Exercise.
Output every line of the rows below as a numbered list, skipping blank lines.

Data for this exercise.
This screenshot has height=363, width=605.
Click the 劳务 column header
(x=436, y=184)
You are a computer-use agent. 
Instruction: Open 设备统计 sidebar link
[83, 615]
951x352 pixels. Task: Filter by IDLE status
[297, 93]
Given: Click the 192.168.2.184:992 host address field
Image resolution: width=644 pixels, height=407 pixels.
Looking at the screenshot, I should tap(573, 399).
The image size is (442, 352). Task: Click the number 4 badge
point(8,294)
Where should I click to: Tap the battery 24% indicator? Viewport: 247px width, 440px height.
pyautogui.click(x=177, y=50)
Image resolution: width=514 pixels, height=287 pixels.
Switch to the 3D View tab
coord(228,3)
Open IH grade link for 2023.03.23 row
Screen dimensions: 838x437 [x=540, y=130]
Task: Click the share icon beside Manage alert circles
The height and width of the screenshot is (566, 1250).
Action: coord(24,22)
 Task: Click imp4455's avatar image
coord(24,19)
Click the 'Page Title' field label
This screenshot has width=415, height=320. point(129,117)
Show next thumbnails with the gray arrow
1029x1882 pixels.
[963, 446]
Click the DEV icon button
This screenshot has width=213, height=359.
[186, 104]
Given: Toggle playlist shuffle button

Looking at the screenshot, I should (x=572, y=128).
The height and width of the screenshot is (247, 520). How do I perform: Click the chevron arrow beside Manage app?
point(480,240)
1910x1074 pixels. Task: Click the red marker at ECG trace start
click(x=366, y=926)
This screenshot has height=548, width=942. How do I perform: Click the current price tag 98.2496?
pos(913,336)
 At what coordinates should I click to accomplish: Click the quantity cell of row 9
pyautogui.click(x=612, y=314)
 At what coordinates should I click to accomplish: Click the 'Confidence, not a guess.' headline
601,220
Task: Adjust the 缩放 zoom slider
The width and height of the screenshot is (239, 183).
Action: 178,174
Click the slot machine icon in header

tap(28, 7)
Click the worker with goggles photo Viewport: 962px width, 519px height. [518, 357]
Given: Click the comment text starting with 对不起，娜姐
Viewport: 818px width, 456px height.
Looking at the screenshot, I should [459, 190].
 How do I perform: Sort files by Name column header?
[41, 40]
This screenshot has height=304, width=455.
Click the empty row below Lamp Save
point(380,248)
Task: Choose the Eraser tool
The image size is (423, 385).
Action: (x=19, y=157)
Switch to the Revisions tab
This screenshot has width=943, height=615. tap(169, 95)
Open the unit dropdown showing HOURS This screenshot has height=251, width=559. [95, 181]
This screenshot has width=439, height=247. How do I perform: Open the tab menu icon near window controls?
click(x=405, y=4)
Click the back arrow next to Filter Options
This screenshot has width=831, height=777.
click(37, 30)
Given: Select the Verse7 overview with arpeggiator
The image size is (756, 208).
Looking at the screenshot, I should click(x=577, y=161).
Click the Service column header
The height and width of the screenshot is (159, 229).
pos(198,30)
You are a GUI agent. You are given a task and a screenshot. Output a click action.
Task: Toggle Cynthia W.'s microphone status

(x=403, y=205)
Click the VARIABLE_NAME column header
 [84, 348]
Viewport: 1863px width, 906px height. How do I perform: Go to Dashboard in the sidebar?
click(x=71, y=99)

Finished exercise.
1. This screenshot has height=363, width=605.
2. Click the 劳务 column header
3. (x=436, y=184)
4. You are a computer-use agent. 
5. Instruction: Open 设备统计 sidebar link
6. [83, 615]
7. 951x352 pixels. Task: Filter by IDLE status
8. [297, 93]
9. Given: Click the 192.168.2.184:992 host address field
10. Image resolution: width=644 pixels, height=407 pixels.
11. Looking at the screenshot, I should tap(573, 399).
12. The image size is (442, 352). Task: Click the number 4 badge
13. point(8,294)
14. Where should I click to: Tap the battery 24% indicator? Viewport: 247px width, 440px height.
15. pyautogui.click(x=177, y=50)
16. Image resolution: width=514 pixels, height=287 pixels.
17. Switch to the 3D View tab
18. coord(228,3)
19. Open IH grade link for 2023.03.23 row
20. Screen dimensions: 838x437 [x=540, y=130]
21. Task: Click the share icon beside Manage alert circles
22. The height and width of the screenshot is (566, 1250).
23. Action: coord(24,22)
24.  Task: Click imp4455's avatar image
25. coord(24,19)
26. Click the 'Page Title' field label
27. This screenshot has width=415, height=320. point(129,117)
28. Show next thumbnails with the gray arrow
29. 1029x1882 pixels.
30. [963, 446]
31. Click the DEV icon button
32. This screenshot has width=213, height=359.
33. [186, 104]
34. Given: Toggle playlist shuffle button
35. Looking at the screenshot, I should (x=572, y=128).
36. The height and width of the screenshot is (247, 520). How do I perform: Click the chevron arrow beside Manage app?
37. point(480,240)
38. 1910x1074 pixels. Task: Click the red marker at ECG trace start
39. click(x=366, y=926)
40. This screenshot has height=548, width=942. How do I perform: Click the current price tag 98.2496?
41. pos(913,336)
42.  At what coordinates should I click to accomplish: Click the quantity cell of row 9
43. pyautogui.click(x=612, y=314)
44.  At what coordinates should I click to accomplish: Click the 'Confidence, not a guess.' headline
45. 601,220
46. Task: Adjust the 缩放 zoom slider
47. The width and height of the screenshot is (239, 183).
48. Action: 178,174
49. Click the slot machine icon in header
50. tap(28, 7)
51. Click the worker with goggles photo Viewport: 962px width, 519px height. [518, 357]
52. Given: Click the comment text starting with 对不起，娜姐
53. Viewport: 818px width, 456px height.
54. Looking at the screenshot, I should [459, 190].
55.  How do I perform: Sort files by Name column header?
56. [41, 40]
57. This screenshot has height=304, width=455.
58. Click the empty row below Lamp Save
59. point(380,248)
60. Task: Choose the Eraser tool
61. The image size is (423, 385).
62. Action: (x=19, y=157)
63. Switch to the Revisions tab
64. This screenshot has width=943, height=615. tap(169, 95)
65. Open the unit dropdown showing HOURS This screenshot has height=251, width=559. [95, 181]
66. This screenshot has width=439, height=247. How do I perform: Open the tab menu icon near window controls?
67. click(x=405, y=4)
68. Click the back arrow next to Filter Options
69. This screenshot has width=831, height=777.
70. click(37, 30)
71. Given: Select the Verse7 overview with arpeggiator
72. The image size is (756, 208).
73. Looking at the screenshot, I should click(x=577, y=161).
74. Click the Service column header
75. The height and width of the screenshot is (159, 229).
76. pos(198,30)
77. You are a GUI agent. You are given a task and a screenshot. Output a click action.
78. Task: Toggle Cynthia W.'s microphone status
79. (x=403, y=205)
80. Click the VARIABLE_NAME column header
81.  [84, 348]
82. Viewport: 1863px width, 906px height. How do I perform: Go to Dashboard in the sidebar?
83. click(x=71, y=99)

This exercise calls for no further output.